[Pointing items for text and elements]
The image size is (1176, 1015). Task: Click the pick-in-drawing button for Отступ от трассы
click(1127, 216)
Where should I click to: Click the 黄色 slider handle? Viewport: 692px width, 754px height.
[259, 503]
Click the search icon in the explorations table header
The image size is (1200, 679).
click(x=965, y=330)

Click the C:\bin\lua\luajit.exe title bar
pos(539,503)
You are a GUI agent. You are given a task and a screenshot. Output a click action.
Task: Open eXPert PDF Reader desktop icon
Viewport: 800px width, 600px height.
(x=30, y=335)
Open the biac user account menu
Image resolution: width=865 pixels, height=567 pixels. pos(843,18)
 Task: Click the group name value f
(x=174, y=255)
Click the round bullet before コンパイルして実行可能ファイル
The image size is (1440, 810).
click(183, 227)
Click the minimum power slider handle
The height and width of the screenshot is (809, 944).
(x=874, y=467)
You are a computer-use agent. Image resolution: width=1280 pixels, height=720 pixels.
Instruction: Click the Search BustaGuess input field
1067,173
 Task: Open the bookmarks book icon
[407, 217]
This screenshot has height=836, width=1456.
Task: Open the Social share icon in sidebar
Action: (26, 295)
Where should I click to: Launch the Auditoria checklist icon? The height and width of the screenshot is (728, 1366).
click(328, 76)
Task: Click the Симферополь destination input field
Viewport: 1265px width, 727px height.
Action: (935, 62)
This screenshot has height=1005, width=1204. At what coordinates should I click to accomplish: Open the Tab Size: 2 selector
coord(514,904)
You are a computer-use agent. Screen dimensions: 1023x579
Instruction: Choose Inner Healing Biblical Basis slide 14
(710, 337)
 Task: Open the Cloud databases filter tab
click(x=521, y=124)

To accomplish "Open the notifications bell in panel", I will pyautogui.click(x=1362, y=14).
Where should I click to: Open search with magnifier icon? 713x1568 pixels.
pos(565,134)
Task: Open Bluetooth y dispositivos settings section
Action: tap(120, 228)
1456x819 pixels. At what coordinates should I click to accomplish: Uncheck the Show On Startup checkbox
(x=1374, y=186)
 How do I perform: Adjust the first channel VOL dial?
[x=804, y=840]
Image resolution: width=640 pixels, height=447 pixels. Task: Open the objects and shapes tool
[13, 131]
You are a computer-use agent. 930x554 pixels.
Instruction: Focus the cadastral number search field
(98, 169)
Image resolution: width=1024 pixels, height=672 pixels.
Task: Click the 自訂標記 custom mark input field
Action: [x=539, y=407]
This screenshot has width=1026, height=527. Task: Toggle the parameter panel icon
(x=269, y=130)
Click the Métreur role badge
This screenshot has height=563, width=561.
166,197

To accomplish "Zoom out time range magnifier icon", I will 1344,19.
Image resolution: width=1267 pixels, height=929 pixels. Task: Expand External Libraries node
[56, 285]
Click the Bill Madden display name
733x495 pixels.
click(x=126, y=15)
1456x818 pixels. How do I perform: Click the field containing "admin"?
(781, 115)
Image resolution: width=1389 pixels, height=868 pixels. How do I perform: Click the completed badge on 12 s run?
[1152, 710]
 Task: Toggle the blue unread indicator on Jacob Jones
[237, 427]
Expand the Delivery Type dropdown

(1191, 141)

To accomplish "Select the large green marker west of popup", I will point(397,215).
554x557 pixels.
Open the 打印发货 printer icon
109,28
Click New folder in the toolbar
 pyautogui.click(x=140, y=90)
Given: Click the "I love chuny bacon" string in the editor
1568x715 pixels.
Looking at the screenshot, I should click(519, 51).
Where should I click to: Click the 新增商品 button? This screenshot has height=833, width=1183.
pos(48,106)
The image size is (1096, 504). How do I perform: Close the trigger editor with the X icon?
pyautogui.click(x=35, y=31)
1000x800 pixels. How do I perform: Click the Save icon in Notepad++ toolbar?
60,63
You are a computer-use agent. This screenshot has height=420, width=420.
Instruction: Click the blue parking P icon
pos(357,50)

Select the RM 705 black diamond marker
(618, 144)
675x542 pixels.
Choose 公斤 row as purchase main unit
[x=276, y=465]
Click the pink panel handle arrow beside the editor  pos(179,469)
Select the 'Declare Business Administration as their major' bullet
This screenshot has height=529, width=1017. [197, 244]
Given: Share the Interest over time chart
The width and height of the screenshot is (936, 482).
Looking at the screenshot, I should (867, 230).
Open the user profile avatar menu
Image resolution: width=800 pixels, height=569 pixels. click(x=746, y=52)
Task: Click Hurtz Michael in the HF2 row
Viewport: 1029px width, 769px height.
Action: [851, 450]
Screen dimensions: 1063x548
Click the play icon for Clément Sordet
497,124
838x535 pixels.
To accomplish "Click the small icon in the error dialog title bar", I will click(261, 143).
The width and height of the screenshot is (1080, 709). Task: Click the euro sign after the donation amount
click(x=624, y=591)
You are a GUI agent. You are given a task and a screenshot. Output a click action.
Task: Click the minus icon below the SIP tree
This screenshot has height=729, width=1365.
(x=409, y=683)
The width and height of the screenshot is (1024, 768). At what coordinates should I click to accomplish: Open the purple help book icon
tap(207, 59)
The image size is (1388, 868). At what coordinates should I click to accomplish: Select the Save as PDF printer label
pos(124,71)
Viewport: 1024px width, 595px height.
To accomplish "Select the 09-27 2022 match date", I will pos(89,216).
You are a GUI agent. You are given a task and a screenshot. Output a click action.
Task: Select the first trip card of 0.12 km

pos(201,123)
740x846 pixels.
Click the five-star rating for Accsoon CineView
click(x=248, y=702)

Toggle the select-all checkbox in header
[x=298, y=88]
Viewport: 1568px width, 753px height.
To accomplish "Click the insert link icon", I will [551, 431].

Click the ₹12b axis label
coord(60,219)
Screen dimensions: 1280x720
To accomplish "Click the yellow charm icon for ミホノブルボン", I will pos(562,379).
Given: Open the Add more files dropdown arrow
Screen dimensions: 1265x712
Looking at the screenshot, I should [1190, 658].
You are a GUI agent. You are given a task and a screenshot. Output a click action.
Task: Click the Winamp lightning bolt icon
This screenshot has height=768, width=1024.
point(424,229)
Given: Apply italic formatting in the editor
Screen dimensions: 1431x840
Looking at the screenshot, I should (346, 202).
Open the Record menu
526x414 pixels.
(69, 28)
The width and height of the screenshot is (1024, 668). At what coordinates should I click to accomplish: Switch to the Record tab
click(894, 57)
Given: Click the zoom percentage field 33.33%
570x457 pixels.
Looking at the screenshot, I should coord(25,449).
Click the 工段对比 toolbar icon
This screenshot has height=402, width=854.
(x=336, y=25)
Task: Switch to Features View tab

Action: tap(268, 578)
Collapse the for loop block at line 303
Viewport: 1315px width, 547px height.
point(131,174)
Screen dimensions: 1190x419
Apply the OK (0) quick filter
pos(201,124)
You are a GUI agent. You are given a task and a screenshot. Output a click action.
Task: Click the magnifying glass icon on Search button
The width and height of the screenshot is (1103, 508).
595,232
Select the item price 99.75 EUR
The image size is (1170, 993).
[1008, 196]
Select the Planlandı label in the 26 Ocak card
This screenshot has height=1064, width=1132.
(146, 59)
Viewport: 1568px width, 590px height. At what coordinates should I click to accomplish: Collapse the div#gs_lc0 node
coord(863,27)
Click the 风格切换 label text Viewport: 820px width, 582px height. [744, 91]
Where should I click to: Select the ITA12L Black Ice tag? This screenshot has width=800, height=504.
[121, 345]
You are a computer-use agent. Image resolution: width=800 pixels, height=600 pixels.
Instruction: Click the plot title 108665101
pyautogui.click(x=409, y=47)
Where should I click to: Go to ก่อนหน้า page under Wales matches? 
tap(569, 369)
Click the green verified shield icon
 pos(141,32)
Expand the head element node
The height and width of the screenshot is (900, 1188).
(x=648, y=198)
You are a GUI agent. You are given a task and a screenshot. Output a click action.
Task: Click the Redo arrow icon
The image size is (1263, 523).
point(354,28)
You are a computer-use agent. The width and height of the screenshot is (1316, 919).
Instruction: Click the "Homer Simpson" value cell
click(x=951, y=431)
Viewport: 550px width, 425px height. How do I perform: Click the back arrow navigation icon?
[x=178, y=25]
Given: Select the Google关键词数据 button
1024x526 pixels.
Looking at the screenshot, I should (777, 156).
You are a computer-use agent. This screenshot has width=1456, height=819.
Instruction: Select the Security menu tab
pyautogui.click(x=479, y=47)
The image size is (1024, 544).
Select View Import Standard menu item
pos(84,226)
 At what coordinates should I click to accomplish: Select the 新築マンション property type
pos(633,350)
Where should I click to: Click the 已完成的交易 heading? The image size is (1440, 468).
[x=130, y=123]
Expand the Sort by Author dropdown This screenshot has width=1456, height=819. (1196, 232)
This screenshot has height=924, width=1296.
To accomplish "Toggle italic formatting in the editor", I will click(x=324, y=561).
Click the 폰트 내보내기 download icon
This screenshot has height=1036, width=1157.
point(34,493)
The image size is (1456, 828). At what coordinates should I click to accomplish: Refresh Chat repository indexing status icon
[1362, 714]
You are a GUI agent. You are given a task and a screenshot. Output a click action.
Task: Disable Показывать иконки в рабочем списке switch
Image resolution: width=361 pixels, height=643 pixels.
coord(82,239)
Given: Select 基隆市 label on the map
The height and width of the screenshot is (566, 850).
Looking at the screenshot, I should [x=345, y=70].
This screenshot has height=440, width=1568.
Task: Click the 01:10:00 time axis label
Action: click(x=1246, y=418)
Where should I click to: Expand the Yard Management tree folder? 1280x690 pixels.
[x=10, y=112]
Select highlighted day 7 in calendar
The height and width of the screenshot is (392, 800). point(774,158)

Exercise task
Rewrite the items from the start through the line containing "[x=804, y=840]", putting "Command" wherever "Instruction" stands and leaving everything else unchanged.

Exercise response
The image size is (1176, 1015). Task: Click the pick-in-drawing button for Отступ от трассы
click(1127, 216)
Where should I click to: Click the 黄色 slider handle? Viewport: 692px width, 754px height.
[259, 503]
Click the search icon in the explorations table header
The image size is (1200, 679).
click(x=965, y=330)

Click the C:\bin\lua\luajit.exe title bar
pos(539,503)
You are a GUI agent. You are given a task and a screenshot. Output a click action.
Task: Open eXPert PDF Reader desktop icon
Viewport: 800px width, 600px height.
(x=30, y=335)
Open the biac user account menu
Image resolution: width=865 pixels, height=567 pixels. pos(843,18)
 Task: Click the group name value f
(x=174, y=255)
Click the round bullet before コンパイルして実行可能ファイル
The image size is (1440, 810).
click(183, 227)
Click the minimum power slider handle
The height and width of the screenshot is (809, 944).
(x=874, y=467)
You are a computer-use agent. Image resolution: width=1280 pixels, height=720 pixels.
Command: Click the Search BustaGuess input field
1067,173
 Task: Open the bookmarks book icon
[407, 217]
This screenshot has height=836, width=1456.
Task: Open the Social share icon in sidebar
Action: (26, 295)
Where should I click to: Launch the Auditoria checklist icon? The height and width of the screenshot is (728, 1366).
click(328, 76)
Task: Click the Симферополь destination input field
Viewport: 1265px width, 727px height.
Action: (935, 62)
This screenshot has height=1005, width=1204. At what coordinates should I click to accomplish: Open the Tab Size: 2 selector
coord(514,904)
You are a computer-use agent. Screen dimensions: 1023x579
Command: Choose Inner Healing Biblical Basis slide 14
(710, 337)
 Task: Open the Cloud databases filter tab
click(x=521, y=124)

To accomplish "Open the notifications bell in panel", I will pyautogui.click(x=1362, y=14).
Where should I click to: Open search with magnifier icon? 713x1568 pixels.
pos(565,134)
Task: Open Bluetooth y dispositivos settings section
Action: tap(120, 228)
1456x819 pixels. At what coordinates should I click to accomplish: Uncheck the Show On Startup checkbox
(x=1374, y=186)
 How do I perform: Adjust the first channel VOL dial?
[x=804, y=840]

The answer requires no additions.